Once the CO2 is collected, it can be extracted from the solution by an electrolytic process, originated by Martin and Kubic. They claim that this is their chief innovation and that all the other features of the process are standard to the chemical industry. The electrolytic process is more energy-efficient than other means of separating the CO2, and generates hydrogen at the same time, reducing the amount of hydrogen that has to be generated elsewhere.

In their baseline design, Martin and Kubic propose to use water electrolysis for generating the additional hydrogen needed. They chose this because nuclear plants in the US are all capable of providing the electricity needed. As they point out, more-recent technology can improve efficiencies substantially. Steam electrolysis consumes less energy and advanced nuclear reactors can generate hydrogen thermochemically; this last technique can be essentially 100% efficient, since the leftover heat can generate electricity.

Once the hydrogen is generated, commercially-tested processes can be used for converting CO2 and hydrogen into methanol, and for converting methanol into gasoline. Alternatively, hydrogen, CO2, and steam can be combined over catalysts in the Fisher-Tropsch process to produce any kind of hydrocarbon compound, including diesel oil and aviation fuel.


Practicality

As the authors take pains to make clear, the process depends only on equipment in commercial use today. There are no technological barriers to implementing it. There is a cost consideration, however. Their calculations show that the gasoline could be sold at the pump for $4.60 per gallon. Since we're dealing here with known technology they probably are not understating it by much, taking into account that projects of all kinds end up costing more than the planners expected.

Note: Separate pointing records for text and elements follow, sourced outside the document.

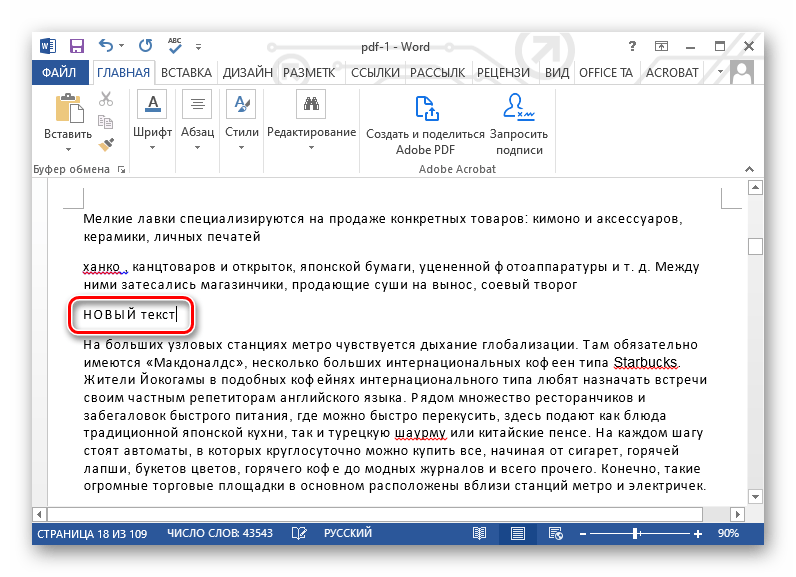Image resolution: width=796 pixels, height=577 pixels.
Task: Click the Undo arrow icon
Action: pos(106,46)
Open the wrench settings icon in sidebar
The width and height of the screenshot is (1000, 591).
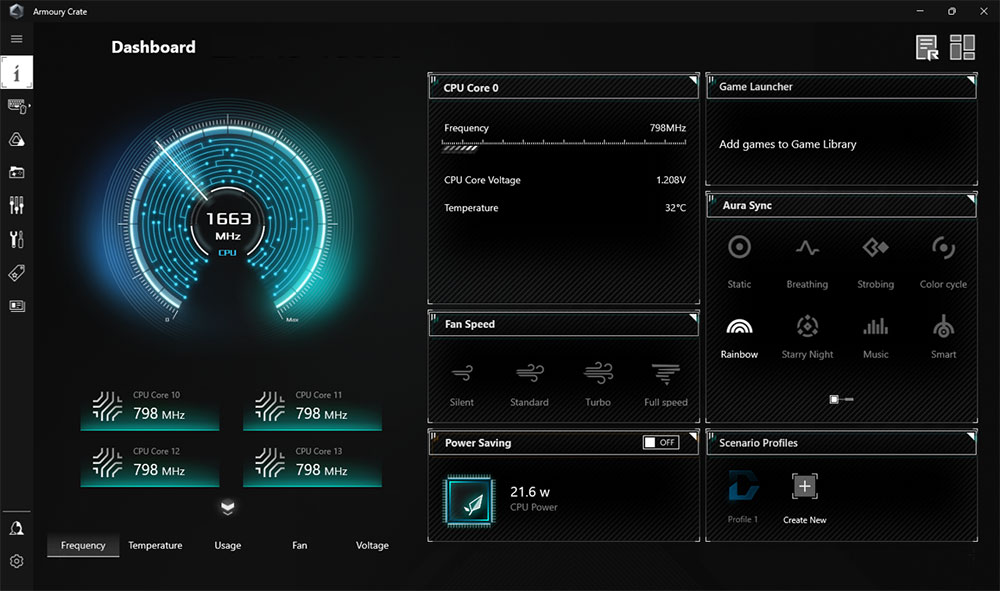[16, 239]
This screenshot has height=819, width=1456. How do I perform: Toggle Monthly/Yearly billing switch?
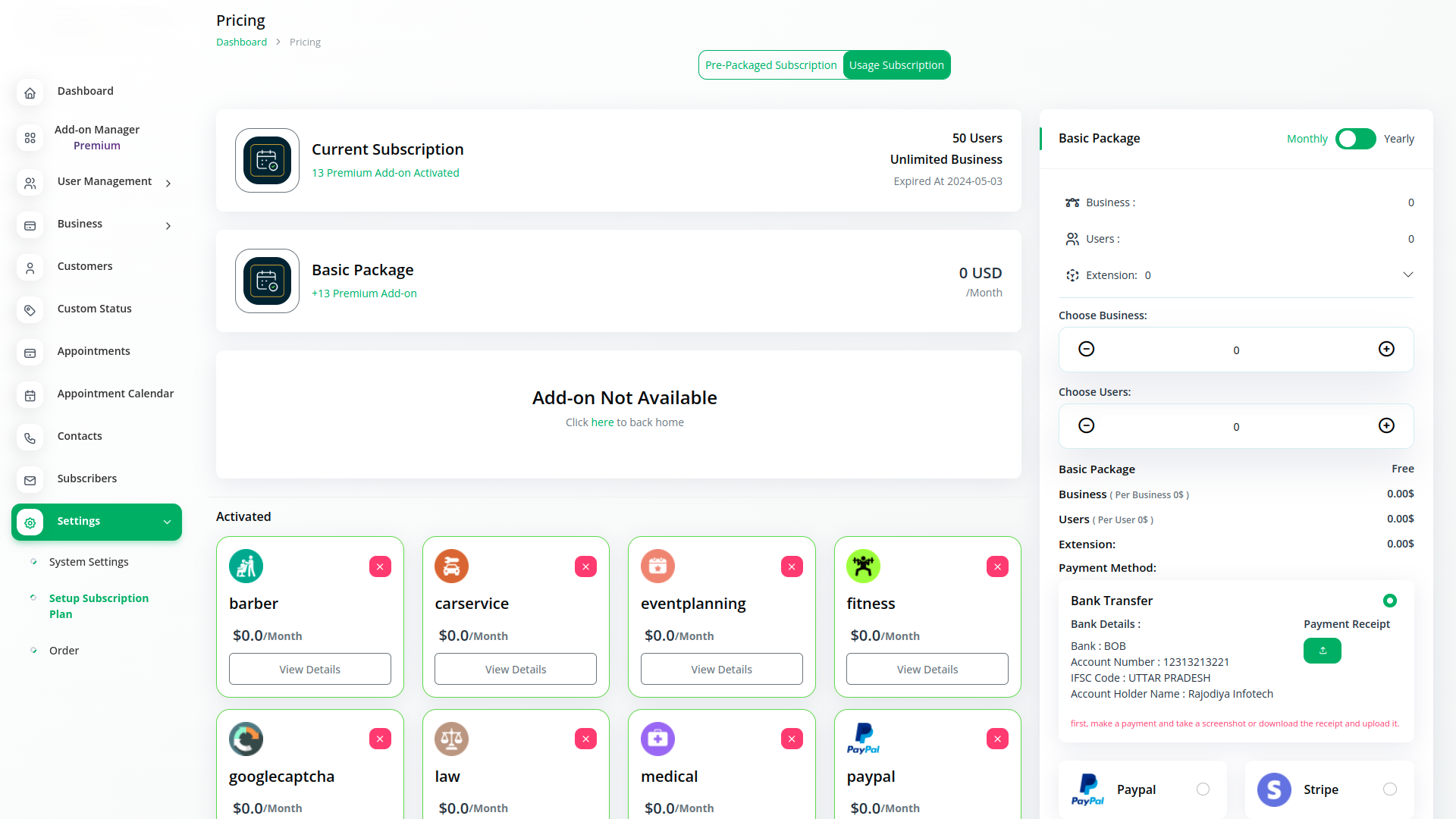1355,139
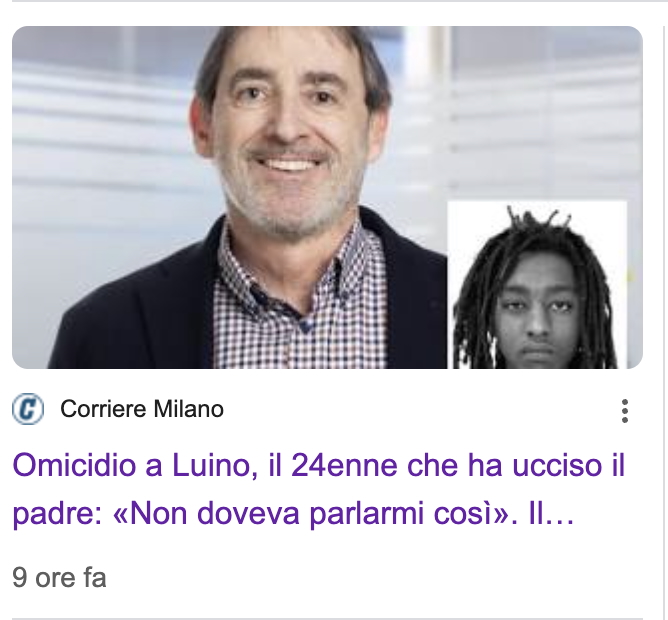Viewport: 668px width, 620px height.
Task: Click headline line 'padre: «Non doveva parlarmi così»'
Action: [x=261, y=513]
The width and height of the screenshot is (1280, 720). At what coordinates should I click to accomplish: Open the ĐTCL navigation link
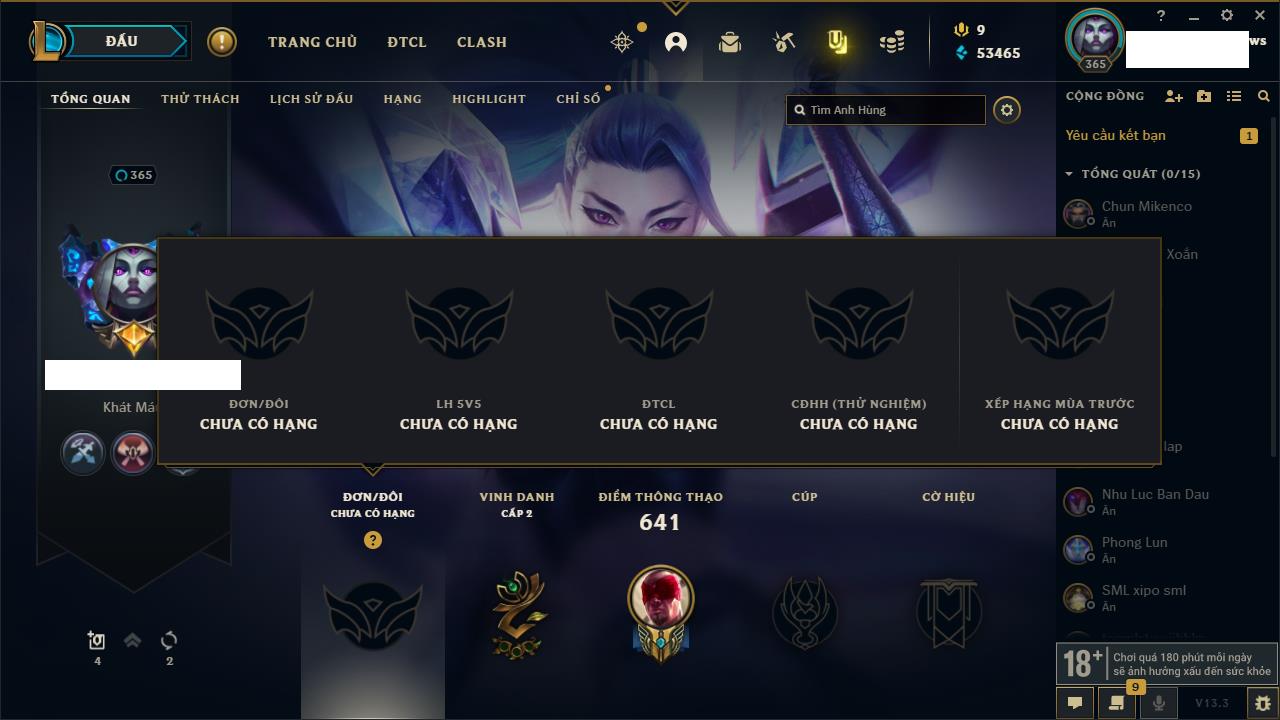tap(407, 42)
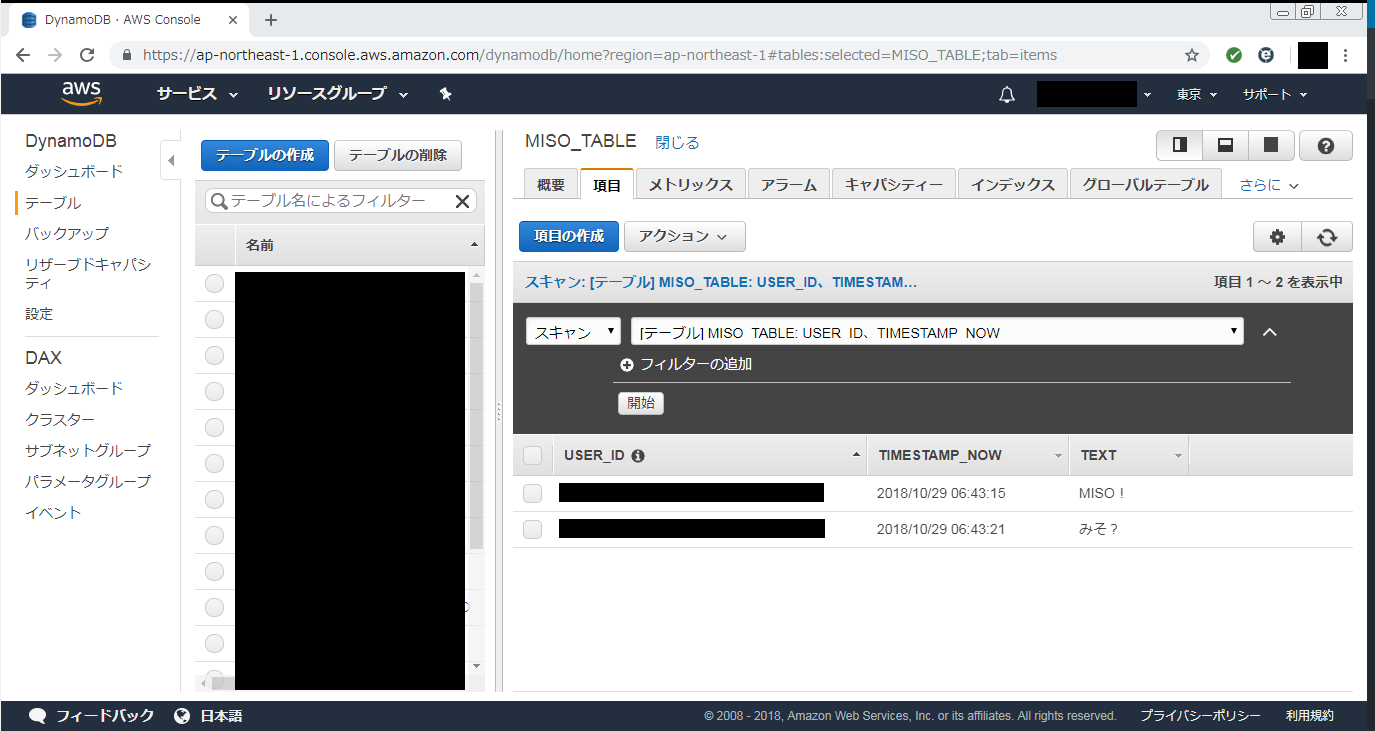Select the MISO! item row checkbox
The width and height of the screenshot is (1375, 731).
(532, 493)
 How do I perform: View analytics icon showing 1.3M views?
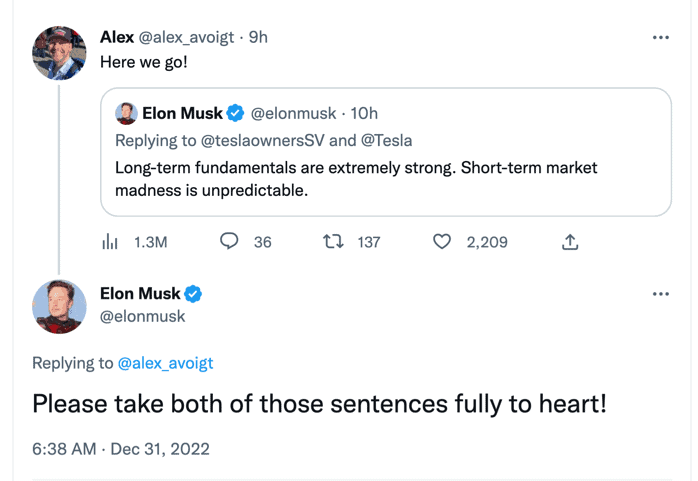pyautogui.click(x=111, y=242)
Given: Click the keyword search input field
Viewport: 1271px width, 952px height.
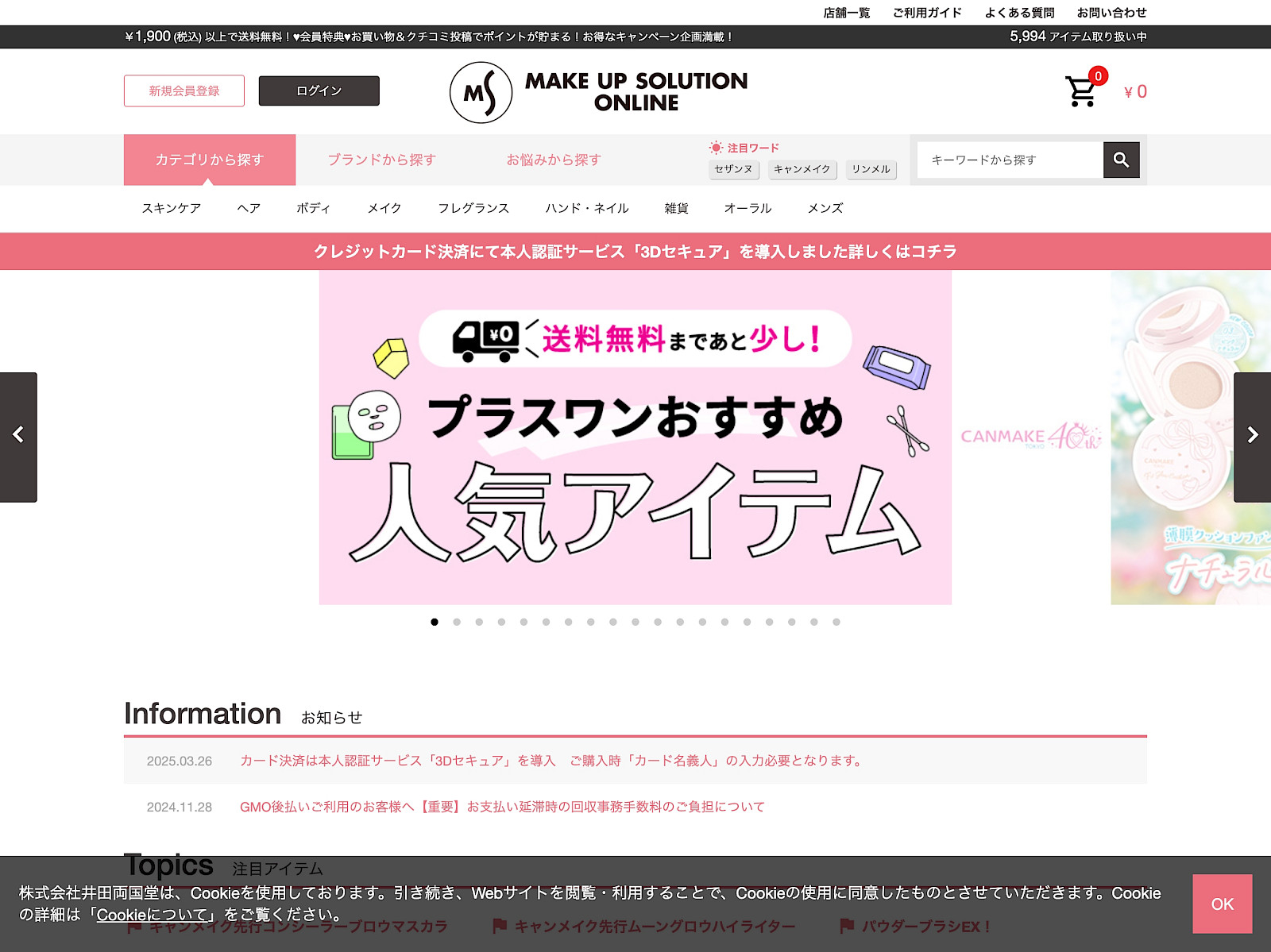Looking at the screenshot, I should tap(1009, 160).
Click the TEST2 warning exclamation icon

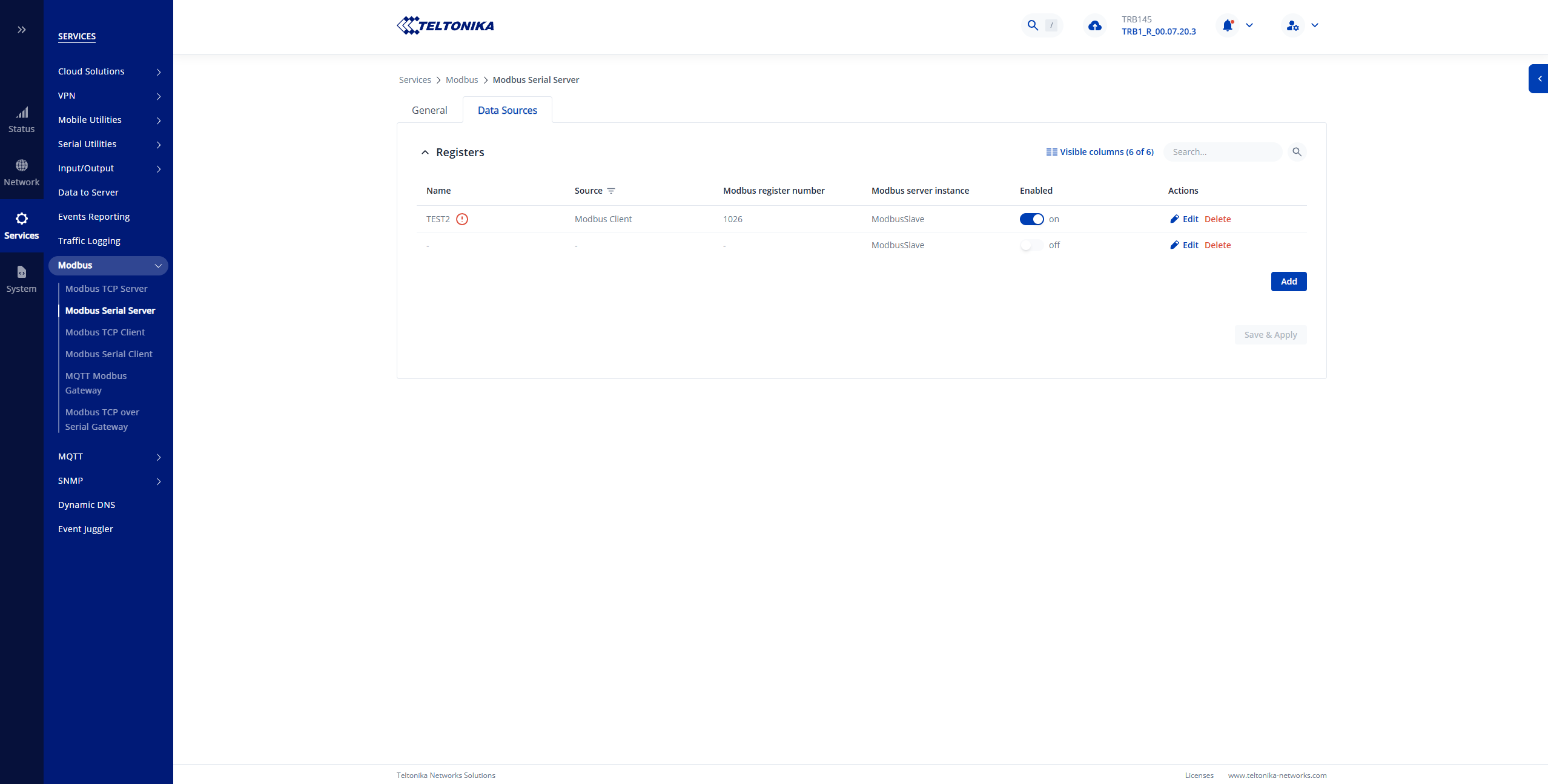(462, 219)
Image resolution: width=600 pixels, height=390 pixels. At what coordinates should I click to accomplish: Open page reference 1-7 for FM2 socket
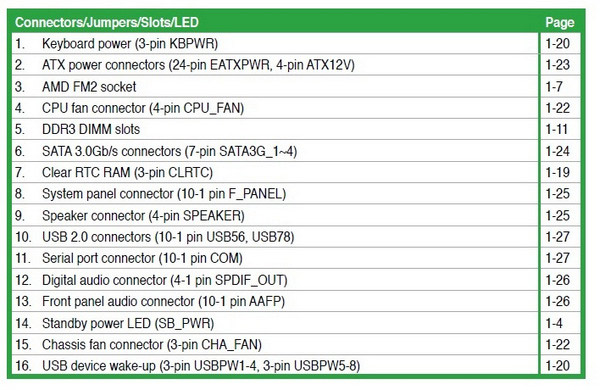[554, 86]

But there are ample reasons for believing the actual costs would be lower. As they explain, newer technology will improve efficiencies considerably. Moreover, their analysis assumes their nuclear plant, which comprises the main capital cost, would be dedicated to producing hydrocarbon fuel. In practice, the nuclear plant will sell electricity during times of peak demand, especially when renewable energy is in short supply. This will become more apparent when fossil-fired power plants are phased out and all electricity depends on renewable and nuclear sources. We can look forward to an economy in which nuclear plants produce all our hydrocarbon fuels during off-peak hours. This sharing of costs will greatly reduce the cost of producing liquid fuels.


Looking Ahead

What we can say for sure is that it will take a massive energy investment to free the world from dependence on petrofuels. Straight hydrogen doesn't look promising because of the difficulty of onboard storage and because the inevitable leaks will threaten the ozone layer. Batteries for powering freight-hauling trucks don't seem like a reasonable hope, given the paltry improvements batteries have seen in the last few decades. Biofuels won't do the job, as discussed earlier. Since this process is already practical, it's not much of a stretch to predict that something very similar will be our fuel source in the future.